-- Supplied information --
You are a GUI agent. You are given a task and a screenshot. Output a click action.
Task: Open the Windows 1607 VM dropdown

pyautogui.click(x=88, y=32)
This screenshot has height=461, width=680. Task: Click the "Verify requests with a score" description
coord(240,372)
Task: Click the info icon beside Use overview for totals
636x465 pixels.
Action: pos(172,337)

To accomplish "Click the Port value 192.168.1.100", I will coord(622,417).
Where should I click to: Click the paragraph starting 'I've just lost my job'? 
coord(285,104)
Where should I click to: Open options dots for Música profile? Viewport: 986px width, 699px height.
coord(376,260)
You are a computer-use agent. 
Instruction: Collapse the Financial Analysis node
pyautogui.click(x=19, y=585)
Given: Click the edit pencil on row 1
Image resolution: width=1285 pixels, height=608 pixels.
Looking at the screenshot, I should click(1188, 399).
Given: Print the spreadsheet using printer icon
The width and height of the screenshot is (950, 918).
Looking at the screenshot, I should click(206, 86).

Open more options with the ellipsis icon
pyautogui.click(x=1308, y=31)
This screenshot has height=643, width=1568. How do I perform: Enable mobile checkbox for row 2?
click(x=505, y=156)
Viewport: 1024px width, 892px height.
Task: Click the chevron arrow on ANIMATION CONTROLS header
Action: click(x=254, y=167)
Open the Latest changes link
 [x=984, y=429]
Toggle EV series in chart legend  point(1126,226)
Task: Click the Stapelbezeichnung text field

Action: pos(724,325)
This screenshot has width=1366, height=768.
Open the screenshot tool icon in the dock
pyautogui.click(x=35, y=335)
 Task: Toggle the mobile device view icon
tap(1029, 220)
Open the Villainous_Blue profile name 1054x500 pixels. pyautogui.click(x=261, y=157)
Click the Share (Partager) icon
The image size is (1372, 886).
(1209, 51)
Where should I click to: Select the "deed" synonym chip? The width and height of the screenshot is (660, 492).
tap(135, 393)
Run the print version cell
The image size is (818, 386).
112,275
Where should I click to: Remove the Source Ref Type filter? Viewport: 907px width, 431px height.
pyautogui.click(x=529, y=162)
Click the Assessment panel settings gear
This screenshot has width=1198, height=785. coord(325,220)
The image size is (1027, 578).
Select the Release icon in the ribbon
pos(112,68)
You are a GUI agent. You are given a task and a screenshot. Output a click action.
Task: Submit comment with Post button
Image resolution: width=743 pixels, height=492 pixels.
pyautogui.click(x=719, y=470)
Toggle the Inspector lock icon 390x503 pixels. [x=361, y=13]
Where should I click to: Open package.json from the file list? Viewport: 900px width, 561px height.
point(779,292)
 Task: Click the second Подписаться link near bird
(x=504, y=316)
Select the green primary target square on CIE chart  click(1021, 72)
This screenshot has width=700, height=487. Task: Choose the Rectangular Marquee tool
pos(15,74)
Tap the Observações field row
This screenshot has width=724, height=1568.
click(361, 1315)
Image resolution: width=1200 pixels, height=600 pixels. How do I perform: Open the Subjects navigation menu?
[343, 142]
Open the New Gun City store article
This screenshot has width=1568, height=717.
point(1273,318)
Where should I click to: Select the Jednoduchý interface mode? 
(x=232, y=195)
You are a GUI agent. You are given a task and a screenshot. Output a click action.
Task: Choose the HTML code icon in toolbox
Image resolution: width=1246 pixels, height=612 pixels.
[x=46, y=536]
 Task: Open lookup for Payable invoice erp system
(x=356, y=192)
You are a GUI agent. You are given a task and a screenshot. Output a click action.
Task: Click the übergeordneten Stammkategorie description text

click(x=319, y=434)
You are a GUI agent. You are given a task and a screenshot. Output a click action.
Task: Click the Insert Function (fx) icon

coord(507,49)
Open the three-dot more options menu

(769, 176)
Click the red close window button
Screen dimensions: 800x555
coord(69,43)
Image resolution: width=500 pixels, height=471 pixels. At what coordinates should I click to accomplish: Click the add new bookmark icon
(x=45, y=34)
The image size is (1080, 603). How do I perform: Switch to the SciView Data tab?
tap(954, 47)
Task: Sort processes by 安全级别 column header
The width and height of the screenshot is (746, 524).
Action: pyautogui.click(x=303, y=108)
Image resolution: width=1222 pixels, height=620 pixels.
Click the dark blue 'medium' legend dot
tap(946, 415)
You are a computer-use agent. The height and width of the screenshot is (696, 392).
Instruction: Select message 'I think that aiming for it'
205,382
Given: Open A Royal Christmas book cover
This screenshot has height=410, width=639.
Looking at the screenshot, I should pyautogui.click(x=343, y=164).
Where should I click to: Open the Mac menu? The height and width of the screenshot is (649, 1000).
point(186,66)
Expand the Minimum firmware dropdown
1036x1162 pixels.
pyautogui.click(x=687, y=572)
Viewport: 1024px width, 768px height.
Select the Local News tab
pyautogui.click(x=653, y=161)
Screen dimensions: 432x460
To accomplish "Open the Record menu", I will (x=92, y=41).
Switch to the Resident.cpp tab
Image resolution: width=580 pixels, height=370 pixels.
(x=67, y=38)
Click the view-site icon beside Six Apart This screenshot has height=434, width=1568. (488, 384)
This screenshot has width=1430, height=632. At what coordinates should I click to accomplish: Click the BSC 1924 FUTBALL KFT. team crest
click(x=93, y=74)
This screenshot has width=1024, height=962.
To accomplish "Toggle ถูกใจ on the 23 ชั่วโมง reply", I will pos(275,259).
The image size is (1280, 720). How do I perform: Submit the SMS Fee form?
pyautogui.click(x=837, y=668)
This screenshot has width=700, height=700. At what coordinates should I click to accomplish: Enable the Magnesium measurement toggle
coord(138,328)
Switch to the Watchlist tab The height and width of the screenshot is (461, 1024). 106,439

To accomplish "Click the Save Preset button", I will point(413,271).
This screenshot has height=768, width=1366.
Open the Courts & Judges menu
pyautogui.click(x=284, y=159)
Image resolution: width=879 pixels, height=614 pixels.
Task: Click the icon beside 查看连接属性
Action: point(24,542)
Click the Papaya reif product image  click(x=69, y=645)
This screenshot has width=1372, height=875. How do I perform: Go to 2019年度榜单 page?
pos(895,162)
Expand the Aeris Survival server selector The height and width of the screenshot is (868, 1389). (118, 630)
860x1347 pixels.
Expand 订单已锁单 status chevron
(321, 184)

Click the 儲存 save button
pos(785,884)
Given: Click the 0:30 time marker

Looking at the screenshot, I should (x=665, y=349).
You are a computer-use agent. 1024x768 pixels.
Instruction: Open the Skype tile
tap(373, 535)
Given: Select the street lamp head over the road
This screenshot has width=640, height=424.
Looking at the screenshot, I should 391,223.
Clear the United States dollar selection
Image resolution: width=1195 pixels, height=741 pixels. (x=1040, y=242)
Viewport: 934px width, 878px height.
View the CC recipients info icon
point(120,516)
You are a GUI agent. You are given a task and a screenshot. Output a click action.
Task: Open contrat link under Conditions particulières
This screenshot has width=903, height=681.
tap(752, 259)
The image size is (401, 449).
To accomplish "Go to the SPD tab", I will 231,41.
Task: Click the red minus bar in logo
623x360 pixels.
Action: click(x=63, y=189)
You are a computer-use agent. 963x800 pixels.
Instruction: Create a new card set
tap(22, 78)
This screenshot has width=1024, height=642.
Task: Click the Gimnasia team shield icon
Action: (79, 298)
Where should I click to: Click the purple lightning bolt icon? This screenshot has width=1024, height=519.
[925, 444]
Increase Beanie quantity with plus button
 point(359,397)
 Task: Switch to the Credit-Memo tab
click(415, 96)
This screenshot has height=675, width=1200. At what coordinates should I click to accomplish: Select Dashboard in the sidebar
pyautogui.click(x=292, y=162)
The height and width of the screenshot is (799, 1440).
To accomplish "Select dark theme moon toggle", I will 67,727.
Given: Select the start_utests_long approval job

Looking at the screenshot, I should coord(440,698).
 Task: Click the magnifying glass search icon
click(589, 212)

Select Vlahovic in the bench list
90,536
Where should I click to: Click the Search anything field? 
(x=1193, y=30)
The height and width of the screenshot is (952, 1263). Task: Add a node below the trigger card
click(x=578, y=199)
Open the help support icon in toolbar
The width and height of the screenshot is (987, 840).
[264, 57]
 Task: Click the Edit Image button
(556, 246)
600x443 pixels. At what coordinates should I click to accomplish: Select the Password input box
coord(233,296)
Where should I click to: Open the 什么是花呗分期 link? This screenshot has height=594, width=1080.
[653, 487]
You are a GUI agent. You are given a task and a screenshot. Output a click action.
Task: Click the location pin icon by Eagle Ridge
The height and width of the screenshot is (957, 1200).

-- How to complete this task --
All that is wanted is the stretch of lines above from the one containing "Image resolution: width=1222" through the one containing "Given: Open A Royal Christmas book cover", duplicated exactly.

-- Completed exercise --
Image resolution: width=1222 pixels, height=620 pixels.
Click the dark blue 'medium' legend dot
tap(946, 415)
You are a computer-use agent. The height and width of the screenshot is (696, 392).
Instruction: Select message 'I think that aiming for it'
205,382
Given: Open A Royal Christmas book cover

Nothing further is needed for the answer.